Aisling Byrne, Otherworlds. Fantasy and History in Medieval Literature

Pierre Courroux
p. 290-291
Référence(s) :

Aisling Byrne, Otherworlds. Fantasy and History in Medieval Literature, Oxford, Oxford University Press, 2016.

Texte intégral

1Bien que le champ géographique de l’étude n’apparaisse pas dans le titre, ce livre est en fait une étude des autres mondes dans la littérature anglaise, irlandaise et écossaise du Moyen Âge. A. Byrne réfléchit d’ailleurs sur les spécificités de la littérature insulaire et les influences communes qu’elle partage avec le reste de l’Occident (p. 6). L’A. y affirme son choix de faire une étude littéraire des descriptions des otherworlds comme des « primarily an imaginative field » (p. 22) et non un travail d’histoire culturelle, comme il en existe déjà bien d’autres. Ce choix louable lui permet de concevoir les histoires de l’autre monde comme des stratégies littéraires que les auteurs adoptaient pour discuter d’autres sujets (comme la royauté, les tabous...). Pour expliquer les détails merveilleux, l’intertextualité est préférée à la recherche d’éventuelles survivances de croyances antiques, auxquelles l’A. ne croit guère.

2L’introduction est brillante et claire. A. Byrne explique ses choix, l’état de la question et quelques concepts qu’elle va manier. Elle questionne aussi la pertinence de la notion anachronique d’otherworld. Le premier chapitre aborde la place des autres mondes comme des fictions dans la fiction, comme des mises en perspective de l’imagination narrative de l’A. (p. 25-26). Plusieurs questions sont abordées sur la construction même de ces autres mondes. Retenons l’utilisation de la notion de pseudo-mimésis (p. 30-31) pour expliquer les longues représentations mimétiques des mondes féeriques. L’A. s’appuie sur le travail de Roland Barthes, qui méconnaissait pourtant les spécificités de la littérature médiévale, mais on ne peut lui en vouloir, car de nos jours, une grande étude théorique sur la mimésis dans la littérature médiévale reste à écrire.

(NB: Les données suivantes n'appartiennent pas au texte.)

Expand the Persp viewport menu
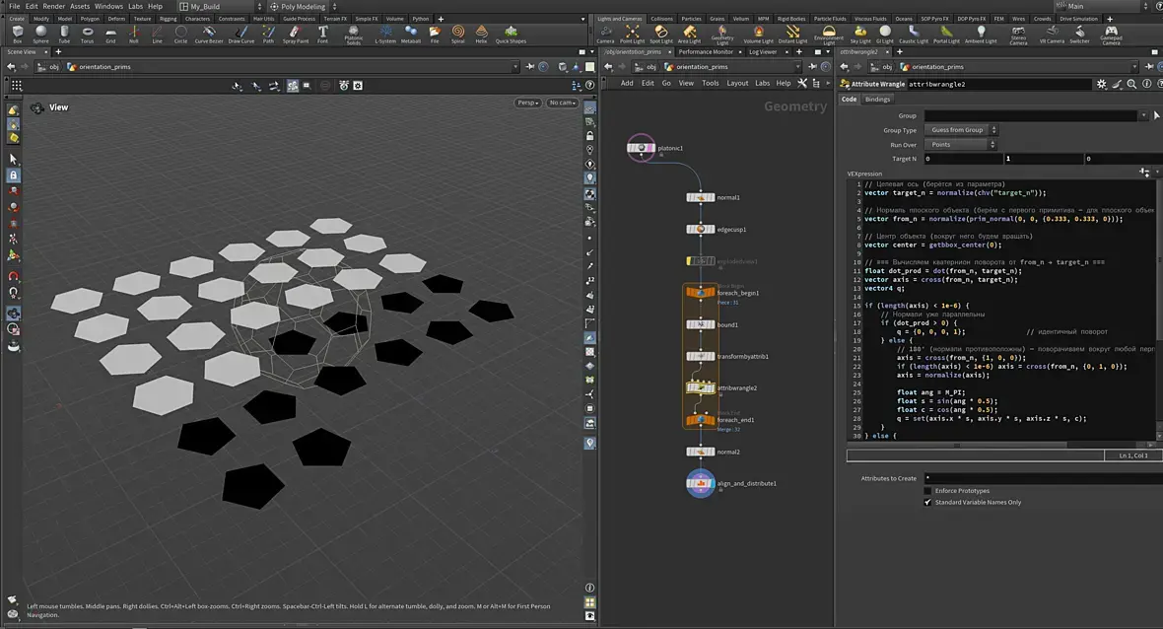[x=528, y=103]
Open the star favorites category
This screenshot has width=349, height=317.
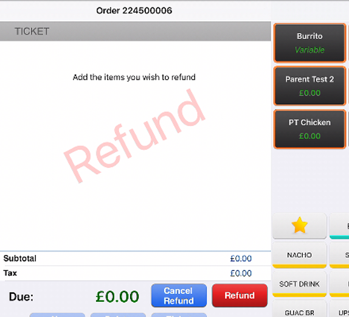[x=299, y=226]
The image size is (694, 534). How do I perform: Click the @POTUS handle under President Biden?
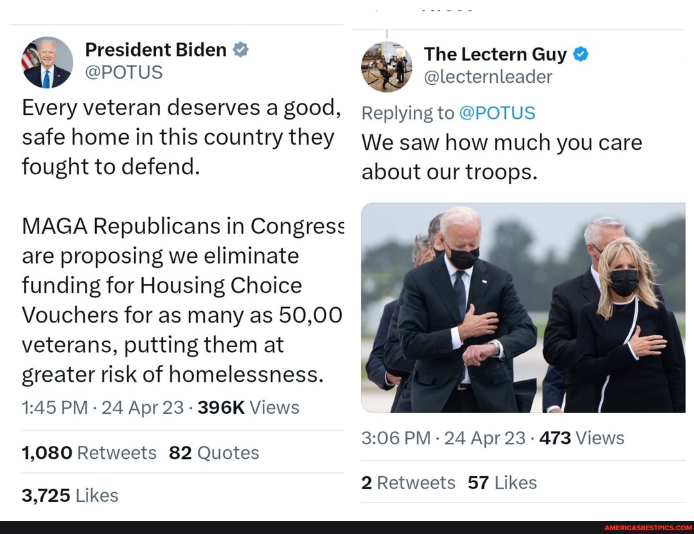tap(124, 72)
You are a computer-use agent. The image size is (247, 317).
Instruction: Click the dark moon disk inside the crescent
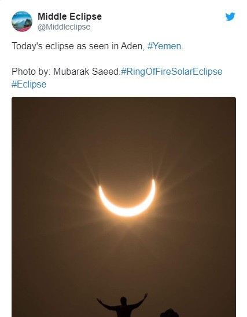(126, 189)
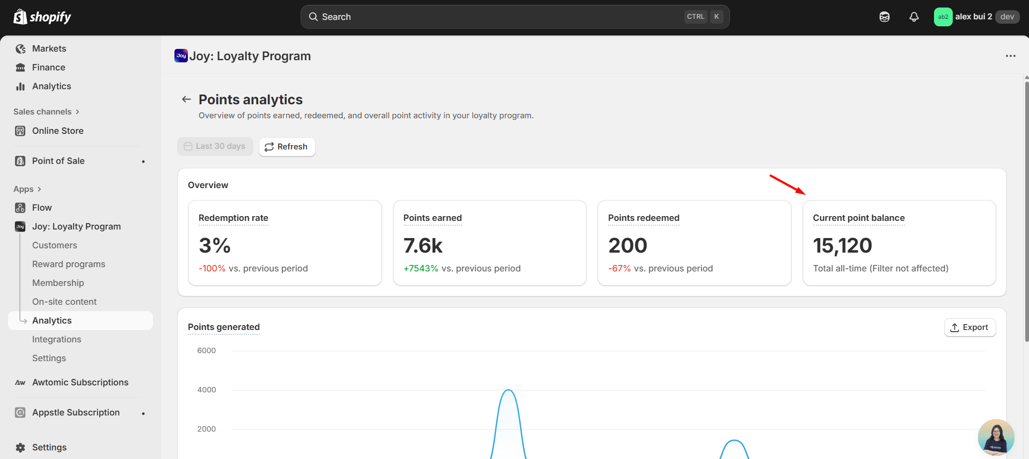The image size is (1029, 459).
Task: Open the notifications bell
Action: point(914,17)
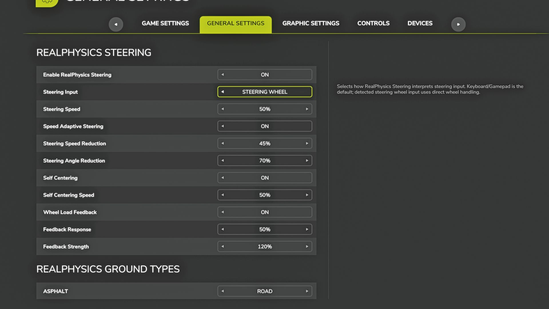Screen dimensions: 549x309
Task: Decrease Feedback Response with left arrow
Action: 222,229
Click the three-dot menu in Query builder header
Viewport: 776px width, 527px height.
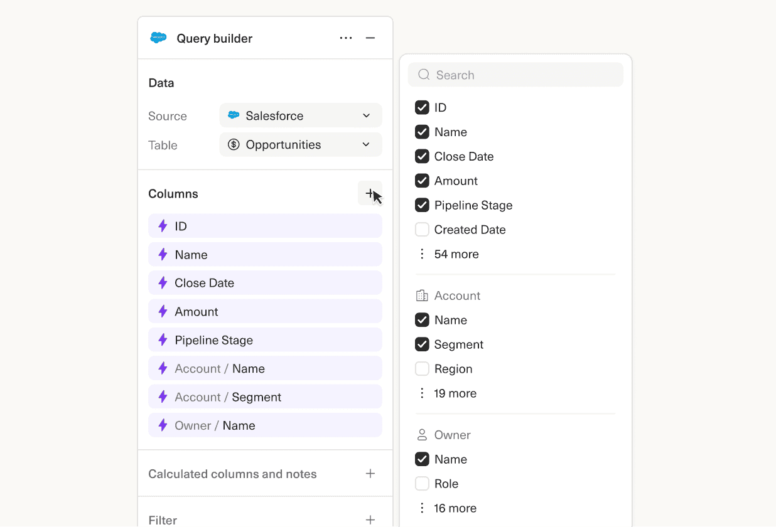coord(346,38)
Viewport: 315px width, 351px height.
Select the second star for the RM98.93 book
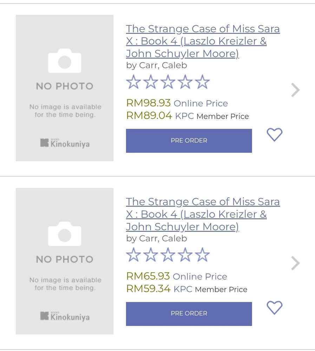tap(151, 82)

3Dans le chapitre consacré à l’étude des liens entre les représentations du Paradis terrestre et du Purgatoire et les otherworlds imaginaires (p. 68-106), A. Byrne montre, en étudiant des textes considérés comme d’inspiration celtique, que les textes bibliques sont des sources bien plus probables d’inspiration que d’éventuelles « traces » de croyances anciennes celtiques. Et cela ne vaut pas que pour les textes de portée religieuse comme le Purgatoire de Saint-Patrick, mais aussi pour les descriptions de l’au-delà et des otherworlds dans des œuvres profanes.

4Le troisième grand chapitre (p. 107-140) comporte plusieurs études sur la royauté dans l’autre monde, et met en exergue la réflexion des auteurs médiévaux sur l’autorité humaine et ses limites grâce au merveilleux de l’autre monde. Le dernier chapitre (p. 141-183) est une réflexion sur la manière dont l’insularité des îles Britanniques a pu servir de modèle aux auteurs lorsqu’ils placent des îles merveilleuses lointaines, surtout celles de l’Atlantique, et sur les spécificités de ces autres mondes archipélagiques. On l’aura compris, ce livre est plus une suite d’études qu’un « manuel » exhaustif sur la question de l’autre monde et de ses motifs. Mais ces études sont précises et l’A. y montre toute sa finesse de compréhension des textes et des auteurs qu’elle utilise.

5La principale faiblesse de l’ouvrage réside dans l’absence de comparaisons suivies entre la littérature insulaire et celle du continent. L’influence d’une géographie merveilleuse comme celle de Solin se ressent pourtant assez clairement dans les textes cités par l’A. Les comparaisons avec Chrétien de Troyes, les aventures d’Ogier le Danois en Avallon ou même avec les vies de saints continentaux ne sont qu’évoquées par endroits (par exemple p. 58, 85 et 169), sans être menées. Pourtant, l’A. est tout à fait consciente du lien entre la littérature anglaise et irlandaise et celle du continent. Elle-même récuse ouvertement le qualificatif trop aisément donné de merveilleux « celtique » pour bien des épisodes (p. 9).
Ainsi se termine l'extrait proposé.